» TASKS AND EXERCISES:
**A.** From the Dan Keat profile, copy word for word the passage starting at "- 2002–2004: Western" and ending at "U23 / 3 / (0)".
**B.** Decide whether each statement below agrees with the Dan Keat profile, answering yes or no and quoting the words of the profile that settle it. (i) Keat was born in Lower Hutt. (ii) Keat was named Sportsman of the Year only in 2005. (iii) Keat graduated from Dartmouth College with a government major.

» TEXT UNDER STUDY:
+ + +
Personal information
- Full name: Daniel Phillip Keat
- Date of birth: 28 September 1987 (age 38)
- Place of birth: Barnstaple, England
- Height: 1.80 m (5 ft 11 in)
- Position: Midfielder

Youth career
- 1994–2002: Stokes Valley

College career
- Years: Team / Apps / (Gls)
- 2006–2010: Dartmouth Big Green / 82 / (26)

Senior career*
- Years: Team / Apps / (Gls)
- 2002–2004: Western Suburbs FC / 0 / (0)
- 2004–2006: Team Wellington / 28 / (5)
- 2009–2010: Team Wellington / 7 / (0)
- 2011–2012: Los Angeles Galaxy / 6 / (0)
- 2013–2015: Falkenberg / 70 / (9)
- 2016–2017: GAIS / 16 / (1)

International career^{‡}
- 2007: New Zealand U20 / 6 / (4)
- 2008: New Zealand U23 / 3 / (0)
- 2012–2014: New Zealand / 7 / (0)

= Dan Keat =

New Zealand footballer (born 1987)

Daniel Phillip Keat (born 28 September 1987) is a former New Zealand footballer who played as a midfielder.

==Amateur career==
His hometown is Lower Hutt, where he attended Hutt International Boys' School in Upper Hutt and was named Sportsman of the Year in 2004 and 2005. He was also named the College Sport Wellington 2005 Sportsperson of the Year for his achievements in football. Keat made 28 appearances for Team Wellington in the New Zealand Football Championship before making his way to the United States to take up a scholarship with Dartmouth College.

===Dartmouth College===
At the end of high school in 2006, Keat began his undergraduate education with fellow New Zealand U-20 soon-to-be teammate Craig Henderson at Dartmouth College and has since graduated with a government major.
+ + +
(Stored records)
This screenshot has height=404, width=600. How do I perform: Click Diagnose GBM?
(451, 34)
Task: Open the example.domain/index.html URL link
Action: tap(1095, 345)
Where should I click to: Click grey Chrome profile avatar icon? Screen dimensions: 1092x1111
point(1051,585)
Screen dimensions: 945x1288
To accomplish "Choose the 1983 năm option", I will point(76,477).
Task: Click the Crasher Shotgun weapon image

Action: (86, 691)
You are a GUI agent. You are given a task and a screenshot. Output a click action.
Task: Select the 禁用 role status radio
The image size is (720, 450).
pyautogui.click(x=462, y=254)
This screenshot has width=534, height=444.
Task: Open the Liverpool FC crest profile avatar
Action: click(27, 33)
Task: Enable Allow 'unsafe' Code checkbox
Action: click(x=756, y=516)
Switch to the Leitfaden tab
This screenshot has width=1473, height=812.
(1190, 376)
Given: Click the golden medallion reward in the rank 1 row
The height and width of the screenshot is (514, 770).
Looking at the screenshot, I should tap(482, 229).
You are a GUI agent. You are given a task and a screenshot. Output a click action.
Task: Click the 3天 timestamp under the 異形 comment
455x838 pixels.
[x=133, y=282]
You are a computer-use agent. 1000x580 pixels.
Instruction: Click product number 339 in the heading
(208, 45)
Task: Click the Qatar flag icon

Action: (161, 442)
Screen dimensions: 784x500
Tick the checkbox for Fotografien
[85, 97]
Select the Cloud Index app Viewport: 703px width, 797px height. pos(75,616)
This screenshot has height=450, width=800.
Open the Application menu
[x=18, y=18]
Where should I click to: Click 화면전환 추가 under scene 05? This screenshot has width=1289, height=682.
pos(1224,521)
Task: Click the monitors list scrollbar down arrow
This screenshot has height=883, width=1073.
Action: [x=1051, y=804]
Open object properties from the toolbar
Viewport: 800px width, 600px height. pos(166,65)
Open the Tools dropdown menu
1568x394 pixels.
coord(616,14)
+ + +
» RESULTS OF THE TASKS:
**A.**
- 2002–2004: Western Suburbs FC / 0 / (0)
- 2004–2006: Team Wellington / 28 / (5)
- 2009–2010: Team Wellington / 7 / (0)
- 2011–2012: Los Angeles Galaxy / 6 / (0)
- 2013–2015: Falkenberg / 70 / (9)
- 2016–2017: GAIS / 16 / (1)

International career^{‡}
- 2007: New Zealand U20 / 6 / (4)
- 2008: New Zealand U23 / 3 / (0)

**B.**
(i) No: "Place of birth: Barnstaple, England"
(ii) No: "was named Sportsman of the Year in 2004 and 2005"
(iii) Yes: "has since graduated with a government major"